(Collected data entries)
↓
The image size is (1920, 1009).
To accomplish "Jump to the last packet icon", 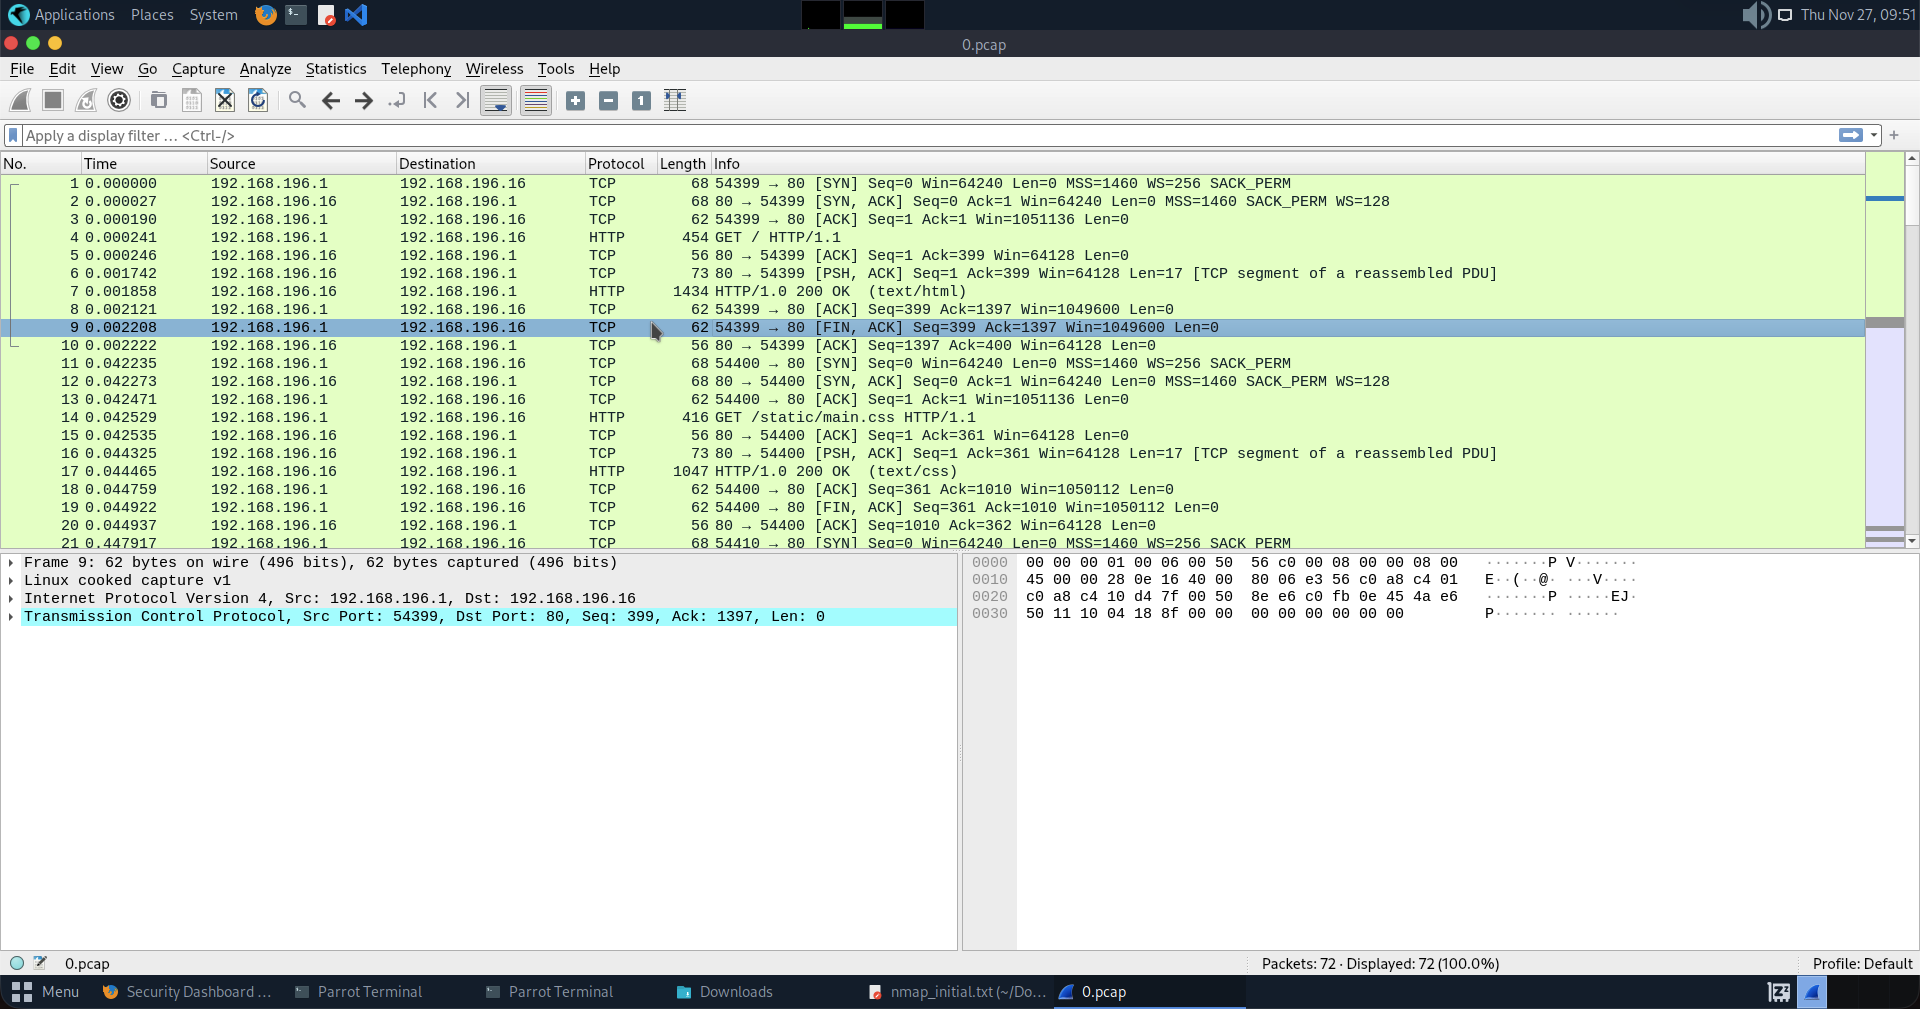I will pyautogui.click(x=462, y=100).
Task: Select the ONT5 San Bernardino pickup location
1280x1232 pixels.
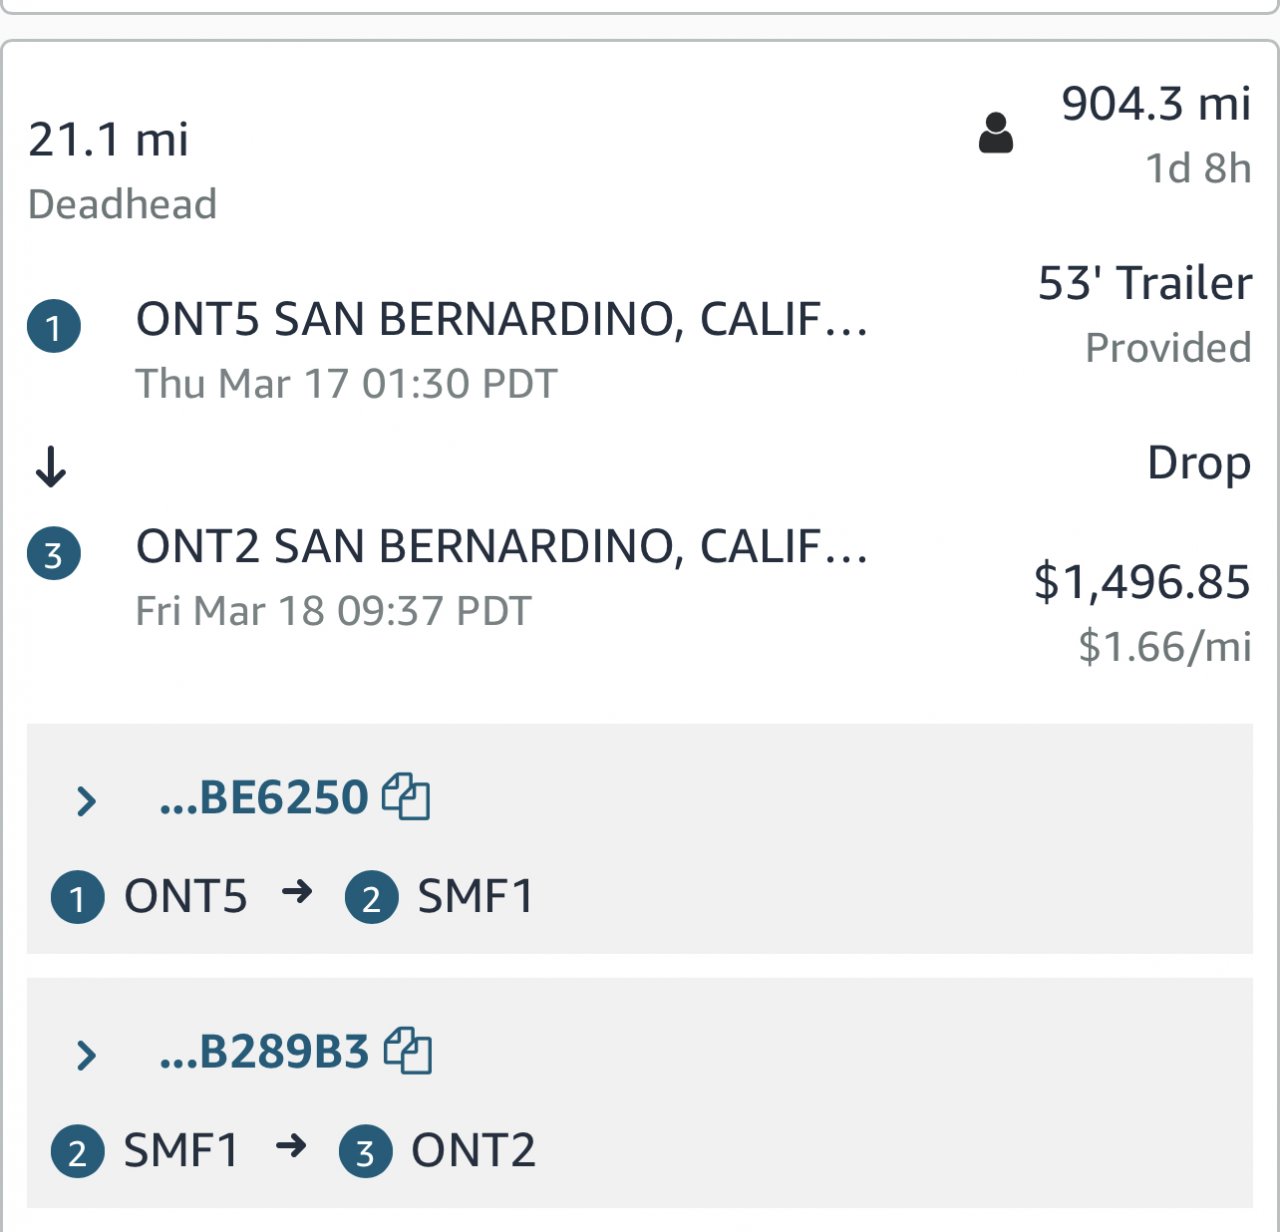Action: click(501, 320)
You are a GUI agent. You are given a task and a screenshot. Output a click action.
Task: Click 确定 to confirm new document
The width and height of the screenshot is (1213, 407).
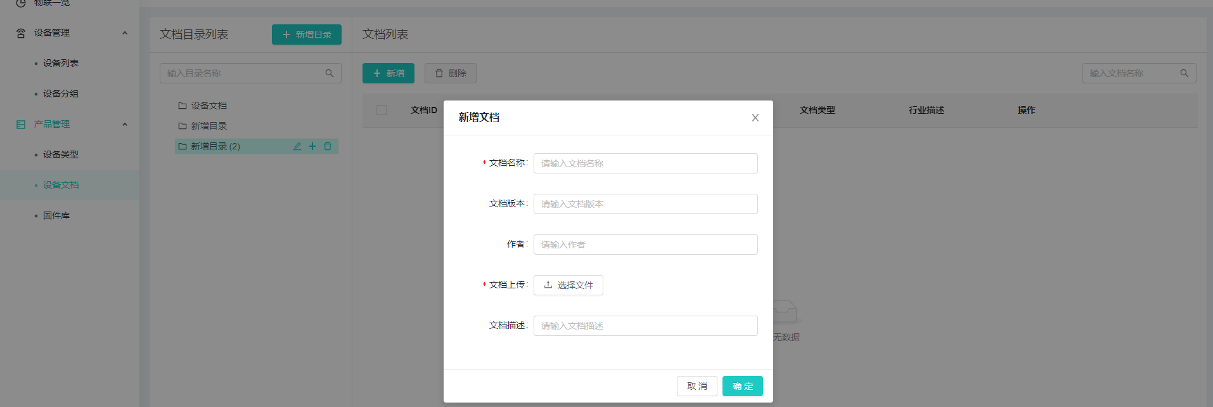point(742,386)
↑
Beginning at the line that contains "Task: Click 确定 to confirm new document", transcribe it and every later line through the last line of the data above, exactly, and drop the pictures.

* **Task answer**
Task: Click 确定 to confirm new document
The width and height of the screenshot is (1213, 407).
point(742,386)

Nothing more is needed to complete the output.